Perham Auditorium upgrades move venue toward premier status, September music competition set
Ten finalists will chase $10,000 in Perham this September as auditorium upgrades push the 1937 venue toward premier status.

The Perham Auditorium is heading into a new chapter with a September music competition that will put the 1937 building in front of 10 finalists competing for $10,000 in cash prizes. For a venue long tied to school productions and community gatherings, the event signals more than a one-night showcase: it is a public test of how far the auditorium’s upgrades have moved it toward premier-status hosting.
Friends of the Perham Auditorium says the work is part of a larger effort to preserve the historic building while supporting remodeling, maintenance, capital needs and community programming. That matters in a town where the auditorium has already been a steady cultural anchor, hosting 24 community musicals since 1992, 150 choir and band concerts since 1992 and 40 pageants since 1984. The upgrades are not being made for appearance alone. They are being positioned to keep the building active, relevant and capable of drawing more ambitious events.
The near-term payoff is already on the calendar. Perham Rotary and Friends of the Perham Auditorium jointly hosted the inaugural Amplify Music Showdown, a fundraiser tied to the auditorium’s future and to the groups supporting it. The Saturday, Sept. 14 event is set to bring competing acts to Perham Auditorium itself, reinforcing the idea that the building can do more than host routine school functions. It can serve as a destination for performers, audiences and the local economy around downtown Perham.
School programming is part of that picture too. Perham-Dent Public Schools said the Lion Heart Experience will return to the auditorium on Dec. 9, and the special performance setup will include lighting changes. That kind of use underscores why the upgrades matter to students, families and staff: a better-equipped auditorium can strengthen the quality of school performances while also making the venue more attractive for ticketed community shows that bring people into town.

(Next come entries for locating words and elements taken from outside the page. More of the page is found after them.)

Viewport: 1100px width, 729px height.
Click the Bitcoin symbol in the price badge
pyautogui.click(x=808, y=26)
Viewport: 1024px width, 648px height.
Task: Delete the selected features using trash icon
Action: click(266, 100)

The need for modernization has been clear. A community report from WCIF said supporters believed the auditorium needed repairs on the stage, backstage and seating area, along with lights and sound brought fully into the digital age. Those details help explain why the current work is being described as a game changer. In Perham, the auditorium is no longer just a familiar room in a school building. It is becoming a civic asset with the capacity to host bigger events, support local arts and add to the town’s identity in Otter Tail County.